++++ Source document

# Weak Stream



## goodhands_gheenoer (Feb 14, 2008)

My 1997 15hp Tohatsu 2 stroke has been running very well since I bought it. I noticed after use this weekend while flushing the motor that it only dribbled out water when at idle and made a stronger (but not as strong as when I bought it) stream when goosing the throttle a bit. Do I need a new impellar or water pump? If so, can anyone give a guess as to the cost of the repair if a mechanic does it?


----------



## Brett (Jul 16, 2008)

How long ago was the impeller last changed?
Cost varies shop to shop, depending on workload. Call and ask.


----------



## goodhands_gheenoer (Feb 14, 2008)

I don't know how long its been since it was changed


----------



## Brett (Jul 16, 2008)

If you don't know or can't remember, then I would replace.
You can do it yourself, or pay to have it done. The choice is yours.
While replacing the pump, now would be a good time to do a full service of the engine.


----------



## TomFL (Oct 2, 2007)

Jim, first try taking some weed-eater string or very heavy 100lb +++ mono and stick it in the pee hole, see if you can dislodge anything and it might come right back to life. If this fixes it, you're golden. If not, you may need a new impeller.

As far as I'm concerned, there's really no service interval for a water pump. When it needs it, it needs it. Parts and labor should not be more than $150 from a shop. 

-T


----------



## out-cast (Jan 27, 2009)

> Jim, first try taking some weed-eater string or very heavy 100lb +++ mono and stick it in the pee hole, see if you can dislodge anything and it might come right back to life. If this fixes it, you're golden. If not, you may need a new impeller.
> 
> As far as I'm concerned, there's really no service interval for a water pump. When it needs it, it needs it. Parts and labor should not be more than $150 from a shop.
> 
> -T


+1


----------



## goodhands_gheenoer (Feb 14, 2008)

Thanks for the replies. I'll try to clear it tonight. Does weed eater string work for other weak streams.... ;D


----------



## TomFL (Oct 2, 2007)

> Thanks for the replies.  I'll try to clear it tonight.  Does weed eater string work for other weak streams.... ;D


Probably, but I've heard Flomax is less invasive/painful and after having spent 6 days aboard a boat with a guy on that stuff I can vouch he was happy he chose the Flomax option.... 

-T


----------



## redgheenoe (Apr 28, 2007)

This forum proves its worth over and over again! Tom you hit the nail on the head. Weedeater line did the trick. Started the motor and she peed like a race horse.

Thanks to all who respond to our questions. Your advice really does make a difference.


----------



## TomFL (Oct 2, 2007)

> This forum proves its worth over and over again!  Tom you hit the nail on the head.  Weedeater line did the trick.  Started the motor and she peed like a race horse.
> 
> Thanks to all who respond to our questions.  Your advice really does make a difference.


I helped someone!!!
[smiley=dancing-smilie.gif] [smiley=dancing-smilie.gif] [smiley=dancing-smilie.gif] [smiley=dancing-smilie.gif] [smiley=dancing-smilie.gif] [smiley=dancing-smilie.gif] [smiley=dancing-smilie.gif]

I should probably quit now while I'm ahead.....  Glad it worked!

In all seriousness, EVERYONE should carry a length of weed-eater line on their boat at all times. You never know when you'll need it. I bought a spool of bright orange stuff on closeout at HD, and it's easy to find...

-T


----------

++++++++
++++ Records

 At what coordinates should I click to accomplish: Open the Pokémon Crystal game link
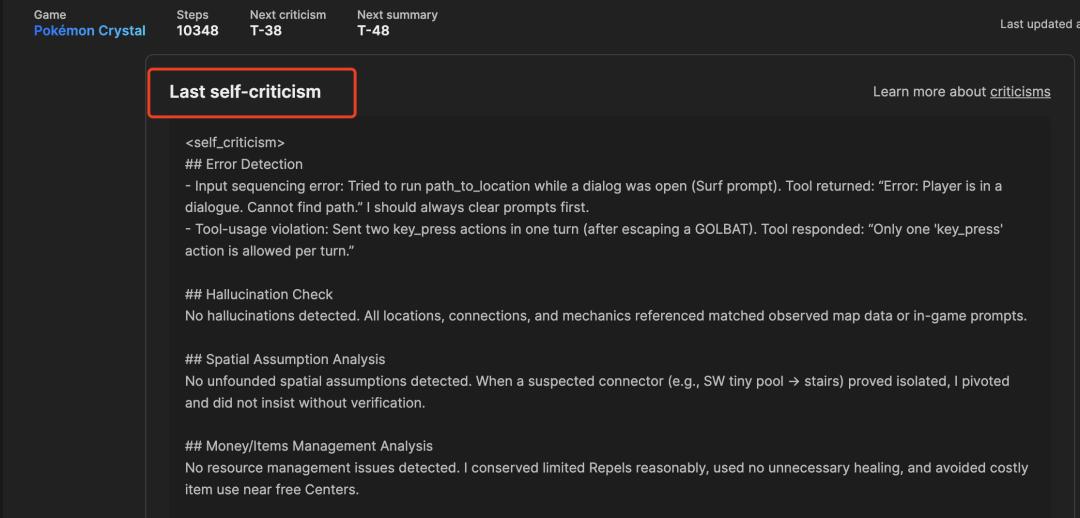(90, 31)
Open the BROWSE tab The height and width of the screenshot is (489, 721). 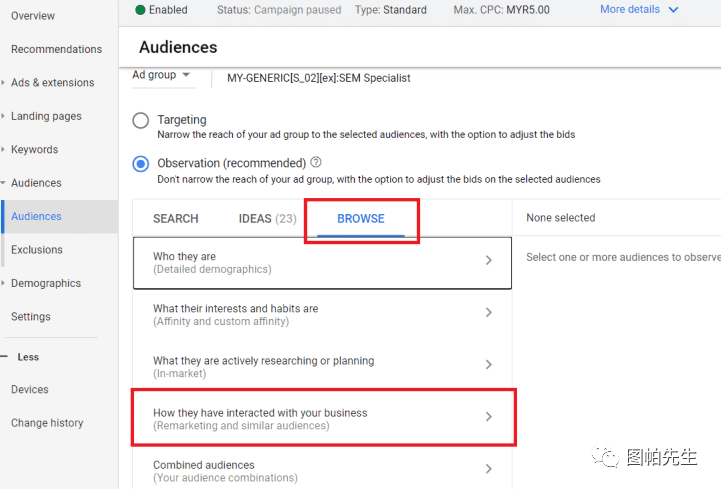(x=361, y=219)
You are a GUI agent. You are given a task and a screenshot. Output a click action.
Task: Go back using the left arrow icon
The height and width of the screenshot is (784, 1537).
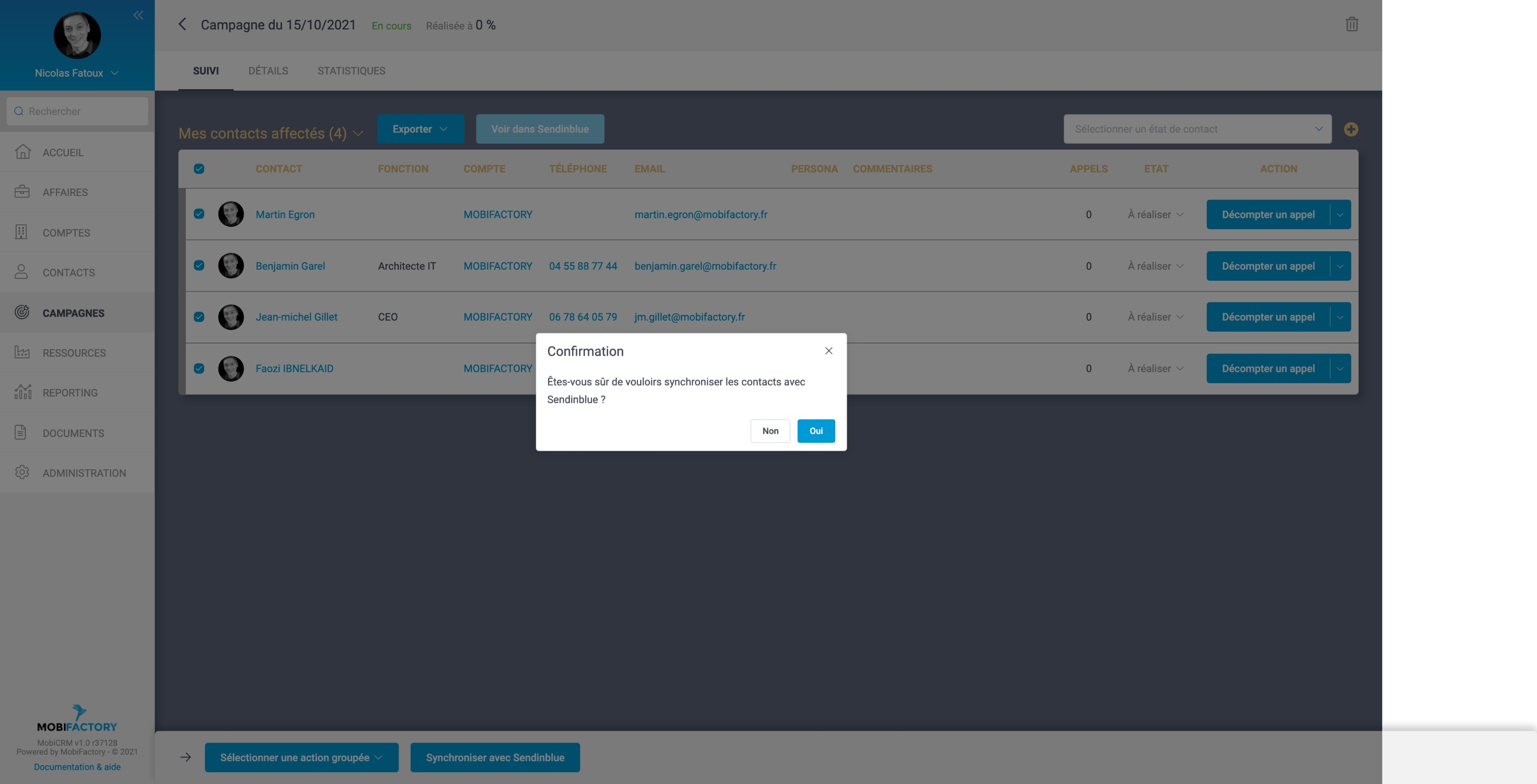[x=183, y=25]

++++++++

**Given problem**
List every distinct username that posts in the outboard thread, in the order each first appears. Rely only on the outboard thread for your answers.

**Full output**
goodhands_gheenoer, Brett, TomFL, out-cast, redgheenoe